As producer price inflation moderated on Thursday and weekly jobless claims rose, U.S. stock indexes rose on Thursday, which brought relief to investors worried about how far the Fed is likely to hike interest rates in order to keep prices from rising too fast.
Earlier this month, the Labor Department released a report that indicated producer prices unexpectedly fell in March, as the price of gasoline declined and there were signs that inflation was subsiding among producers.
In addition to that, data showed that the number of Americans filing new claims for unemployment benefits increased more than expected last week, providing further evidence that labor market conditions are beginning to loosen up.
"The Fed's policymakers will find this to be a very positive indicator that inflation is easing and dropping rather sharply. Jobless claims are also another positive sign for the Fed," said Peter Cardillo, chief market economist at Spartan Capital Securities.
"Consumer and producer inflation are both heading south in the right direction, even though it is higher than expected... Still, it is good news and it will be an important factor to consider when it comes to the Fed ending its tightening cycle."
In recent days, the S&P 500 (.SPX), the benchmark index for U.S. stocks, has traded in a narrow range, as investors assess the path for U.S. interest rates in light of the recent banking crisis and a selloff in March.

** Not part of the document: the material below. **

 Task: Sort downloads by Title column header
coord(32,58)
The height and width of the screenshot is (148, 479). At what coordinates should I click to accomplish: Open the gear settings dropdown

After data showed that consumer prices in March rose at a slower pace than expected, Wall Street closed lower on Wednesday. Nevertheless, core prices remained steady and supported the case for the Federal Reserve to raise interest rates in May by 25 basis points.
Following the release of Thursday's data, investors mostly stayed with their expectations of a 25-bps hike.
Treasury yields in the United States fell, which boosted rate-sensitive growth stocks on the market. As a result, Apple Inc (AAPL.O), Amazon.com Inc (AMZN.O), and Alphabet Inc (GOOGL.O) showed gains of nearly 2% each.
Some of the recent gains made by the industrial (.SPLRCI), financial (.SPSY), and energy (.SPNY) sectors have been lost in the economy-sensitive sectors.
According to the minutes of the Fed's latest policy meeting, which were released on Wednesday, several policymakers considered pausing last month's rate increases due to concerns about a recession after the stress in the banking sector.
Several of the nation's largest banks, including JPMorgan Chase & Co (JPM.N), Citigroup Inc (C.N), and Wells Fargo & Co (WFC.N), are scheduled to report quarterly results on Friday, and investors will closely monitor their results for any clues about the overall health of the industry.
The S&P 500 companies, according to Refinitiv IBES data, are expected to report a 5.2% decline in profit in the first quarter, in what could be their lowest showing since the third quarter of 2020, according to analysts.
The S&P 500 index of financial companies is expected to report a profit growth of 4.3% in the first quarter of 2019 for those companies that are part of the index.
As of 9:43 a.m. ET, the Dow Jones Industrial Average (.DJI) was up 18.09 points, or 0.05%, at 33,664.59, the S&P 500 (.SPX) was up 13.74 points, or 0.34%, at 4,105.69, and the Nasdaq Composite (.IXIC) was up 106.53 points, or 0.89%, at 12,035.87.
The share price of Harley-Davidson Inc (HOG.N) fell 3.1% after the motorcycle manufacturer announced that Chief Financial Officer Gina Goetter was leaving the company at the end of April.
It is interesting to note that advancers outnumbered decliners on the NYSE by a ratio of 2.00:1 and on the Nasdaq by a ratio of 2.22:1.
In terms of the S&P 500, three new 52-week highs were recorded, and one new low was recorded, while on the Nasdaq, 29 new highs were recorded, along with 80 new lows.